**Exercise goal:** Exactly the lines from the opening of the records through the line containing "Open the Formulas" should be copied, with both included.

(Raw data begins)

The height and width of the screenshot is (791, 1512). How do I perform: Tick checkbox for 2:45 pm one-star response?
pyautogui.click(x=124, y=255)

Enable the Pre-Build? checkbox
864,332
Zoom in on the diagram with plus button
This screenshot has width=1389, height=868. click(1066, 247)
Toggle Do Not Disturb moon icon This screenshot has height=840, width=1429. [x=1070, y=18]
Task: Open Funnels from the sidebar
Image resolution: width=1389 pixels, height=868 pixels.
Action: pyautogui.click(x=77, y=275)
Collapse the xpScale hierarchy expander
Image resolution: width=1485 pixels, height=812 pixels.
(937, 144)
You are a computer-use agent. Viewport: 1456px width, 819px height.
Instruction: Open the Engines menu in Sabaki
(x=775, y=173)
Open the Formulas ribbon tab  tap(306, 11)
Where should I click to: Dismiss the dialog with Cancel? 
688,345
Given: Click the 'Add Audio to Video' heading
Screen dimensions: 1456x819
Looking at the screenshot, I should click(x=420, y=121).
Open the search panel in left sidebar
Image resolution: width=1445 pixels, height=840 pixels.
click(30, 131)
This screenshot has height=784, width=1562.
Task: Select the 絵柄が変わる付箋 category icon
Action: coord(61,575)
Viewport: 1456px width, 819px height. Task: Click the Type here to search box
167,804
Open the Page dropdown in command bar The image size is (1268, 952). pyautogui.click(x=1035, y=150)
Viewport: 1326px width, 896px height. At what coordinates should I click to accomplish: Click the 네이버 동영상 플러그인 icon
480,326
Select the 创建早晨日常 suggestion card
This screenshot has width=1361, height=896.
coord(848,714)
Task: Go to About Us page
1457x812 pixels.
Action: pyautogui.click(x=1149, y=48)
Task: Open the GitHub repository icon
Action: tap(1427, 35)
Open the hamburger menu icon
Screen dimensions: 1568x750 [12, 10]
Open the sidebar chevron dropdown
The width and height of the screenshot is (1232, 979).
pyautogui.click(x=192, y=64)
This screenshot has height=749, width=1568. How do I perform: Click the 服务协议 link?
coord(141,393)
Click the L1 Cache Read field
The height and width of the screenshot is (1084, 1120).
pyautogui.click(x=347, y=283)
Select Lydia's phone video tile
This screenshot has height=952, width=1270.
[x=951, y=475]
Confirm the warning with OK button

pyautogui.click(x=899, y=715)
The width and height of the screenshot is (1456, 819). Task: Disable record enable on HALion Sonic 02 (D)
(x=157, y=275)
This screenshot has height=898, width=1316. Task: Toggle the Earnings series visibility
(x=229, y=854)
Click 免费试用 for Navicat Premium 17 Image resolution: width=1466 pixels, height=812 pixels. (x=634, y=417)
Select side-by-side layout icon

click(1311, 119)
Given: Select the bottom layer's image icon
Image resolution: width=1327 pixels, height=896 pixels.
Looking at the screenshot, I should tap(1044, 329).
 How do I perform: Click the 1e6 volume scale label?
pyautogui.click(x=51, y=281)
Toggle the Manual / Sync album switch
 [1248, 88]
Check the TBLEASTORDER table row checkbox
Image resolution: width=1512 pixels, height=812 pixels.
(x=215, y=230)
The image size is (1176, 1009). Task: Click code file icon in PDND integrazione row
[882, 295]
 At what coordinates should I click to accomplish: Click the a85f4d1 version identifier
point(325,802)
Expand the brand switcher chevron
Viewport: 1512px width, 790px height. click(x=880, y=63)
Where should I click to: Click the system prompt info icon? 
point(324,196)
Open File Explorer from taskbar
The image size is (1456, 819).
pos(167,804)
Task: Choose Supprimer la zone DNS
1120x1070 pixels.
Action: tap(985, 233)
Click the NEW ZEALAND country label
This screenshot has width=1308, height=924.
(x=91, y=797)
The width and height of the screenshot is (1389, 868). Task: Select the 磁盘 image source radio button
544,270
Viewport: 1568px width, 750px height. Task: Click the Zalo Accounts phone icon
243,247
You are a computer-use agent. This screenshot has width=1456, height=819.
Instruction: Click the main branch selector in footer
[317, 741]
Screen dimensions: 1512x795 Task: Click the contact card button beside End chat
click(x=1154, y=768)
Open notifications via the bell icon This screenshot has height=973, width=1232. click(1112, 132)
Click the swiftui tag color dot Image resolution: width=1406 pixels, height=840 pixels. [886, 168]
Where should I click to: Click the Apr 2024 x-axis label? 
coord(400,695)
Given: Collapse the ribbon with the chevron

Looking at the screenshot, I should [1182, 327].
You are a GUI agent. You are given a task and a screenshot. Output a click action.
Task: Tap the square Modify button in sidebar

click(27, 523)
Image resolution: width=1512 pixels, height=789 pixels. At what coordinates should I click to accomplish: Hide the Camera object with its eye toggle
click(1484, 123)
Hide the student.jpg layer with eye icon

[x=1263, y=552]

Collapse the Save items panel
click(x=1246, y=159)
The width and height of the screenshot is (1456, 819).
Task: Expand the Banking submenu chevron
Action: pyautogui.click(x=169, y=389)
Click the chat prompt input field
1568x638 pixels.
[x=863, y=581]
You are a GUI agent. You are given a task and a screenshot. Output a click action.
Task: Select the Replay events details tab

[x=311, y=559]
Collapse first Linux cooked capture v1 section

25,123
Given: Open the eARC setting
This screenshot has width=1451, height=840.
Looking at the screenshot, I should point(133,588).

(Raw data ends)

**Exercise output:**
The height and width of the screenshot is (791, 1512). How do I perform: Tick checkbox for 2:45 pm one-star response?
pyautogui.click(x=124, y=255)

Enable the Pre-Build? checkbox
864,332
Zoom in on the diagram with plus button
This screenshot has width=1389, height=868. click(1066, 247)
Toggle Do Not Disturb moon icon This screenshot has height=840, width=1429. [x=1070, y=18]
Task: Open Funnels from the sidebar
Image resolution: width=1389 pixels, height=868 pixels.
Action: pyautogui.click(x=77, y=275)
Collapse the xpScale hierarchy expander
Image resolution: width=1485 pixels, height=812 pixels.
(937, 144)
You are a computer-use agent. Viewport: 1456px width, 819px height.
Instruction: Open the Engines menu in Sabaki
(x=775, y=173)
Open the Formulas ribbon tab  tap(306, 11)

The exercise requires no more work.